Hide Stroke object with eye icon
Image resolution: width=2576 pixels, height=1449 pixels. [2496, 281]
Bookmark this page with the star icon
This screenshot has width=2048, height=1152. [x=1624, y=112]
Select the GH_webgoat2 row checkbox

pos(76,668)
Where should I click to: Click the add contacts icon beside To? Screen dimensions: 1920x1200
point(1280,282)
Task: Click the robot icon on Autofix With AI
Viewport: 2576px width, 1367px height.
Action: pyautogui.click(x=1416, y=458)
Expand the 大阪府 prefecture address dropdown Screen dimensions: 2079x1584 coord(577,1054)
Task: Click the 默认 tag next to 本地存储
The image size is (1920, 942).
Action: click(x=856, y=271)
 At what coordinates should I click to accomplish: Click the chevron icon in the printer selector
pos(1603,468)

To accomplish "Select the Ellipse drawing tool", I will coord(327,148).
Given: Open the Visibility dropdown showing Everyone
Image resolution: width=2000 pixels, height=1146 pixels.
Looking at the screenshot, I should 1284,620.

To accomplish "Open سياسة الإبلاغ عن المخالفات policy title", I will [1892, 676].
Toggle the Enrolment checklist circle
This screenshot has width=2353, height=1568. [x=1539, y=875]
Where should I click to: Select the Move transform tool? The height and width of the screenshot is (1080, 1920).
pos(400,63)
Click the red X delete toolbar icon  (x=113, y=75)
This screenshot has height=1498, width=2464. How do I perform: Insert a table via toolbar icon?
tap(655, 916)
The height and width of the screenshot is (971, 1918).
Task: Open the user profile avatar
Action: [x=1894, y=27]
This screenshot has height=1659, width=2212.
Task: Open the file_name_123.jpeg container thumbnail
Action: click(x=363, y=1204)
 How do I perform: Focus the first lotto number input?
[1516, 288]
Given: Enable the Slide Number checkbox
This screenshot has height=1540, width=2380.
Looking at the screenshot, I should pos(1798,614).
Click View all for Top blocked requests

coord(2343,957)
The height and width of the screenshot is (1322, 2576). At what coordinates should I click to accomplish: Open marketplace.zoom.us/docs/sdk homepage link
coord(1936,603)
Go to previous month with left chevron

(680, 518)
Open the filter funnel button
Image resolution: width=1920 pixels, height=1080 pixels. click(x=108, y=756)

## [Task description]
Using the listing above, print every entry verbatim.

## [Written reply]
Hide Stroke object with eye icon
Image resolution: width=2576 pixels, height=1449 pixels. [2496, 281]
Bookmark this page with the star icon
This screenshot has width=2048, height=1152. [x=1624, y=112]
Select the GH_webgoat2 row checkbox

pos(76,668)
Where should I click to: Click the add contacts icon beside To? Screen dimensions: 1920x1200
point(1280,282)
Task: Click the robot icon on Autofix With AI
Viewport: 2576px width, 1367px height.
Action: pyautogui.click(x=1416, y=458)
Expand the 大阪府 prefecture address dropdown Screen dimensions: 2079x1584 coord(577,1054)
Task: Click the 默认 tag next to 本地存储
The image size is (1920, 942).
Action: click(x=856, y=271)
 At what coordinates should I click to accomplish: Click the chevron icon in the printer selector
pos(1603,468)

To accomplish "Select the Ellipse drawing tool", I will coord(327,148).
Given: Open the Visibility dropdown showing Everyone
Image resolution: width=2000 pixels, height=1146 pixels.
Looking at the screenshot, I should 1284,620.

To accomplish "Open سياسة الإبلاغ عن المخالفات policy title", I will [1892, 676].
Toggle the Enrolment checklist circle
This screenshot has width=2353, height=1568. [x=1539, y=875]
Where should I click to: Select the Move transform tool? The height and width of the screenshot is (1080, 1920).
pos(400,63)
Click the red X delete toolbar icon  (x=113, y=75)
This screenshot has height=1498, width=2464. How do I perform: Insert a table via toolbar icon?
tap(655, 916)
The height and width of the screenshot is (971, 1918).
Task: Open the user profile avatar
Action: [x=1894, y=27]
This screenshot has height=1659, width=2212.
Task: Open the file_name_123.jpeg container thumbnail
Action: click(x=363, y=1204)
 How do I perform: Focus the first lotto number input?
[1516, 288]
Given: Enable the Slide Number checkbox
This screenshot has height=1540, width=2380.
Looking at the screenshot, I should pos(1798,614).
Click View all for Top blocked requests

coord(2343,957)
The height and width of the screenshot is (1322, 2576). At what coordinates should I click to accomplish: Open marketplace.zoom.us/docs/sdk homepage link
coord(1936,603)
Go to previous month with left chevron

(680, 518)
Open the filter funnel button
Image resolution: width=1920 pixels, height=1080 pixels. click(x=108, y=756)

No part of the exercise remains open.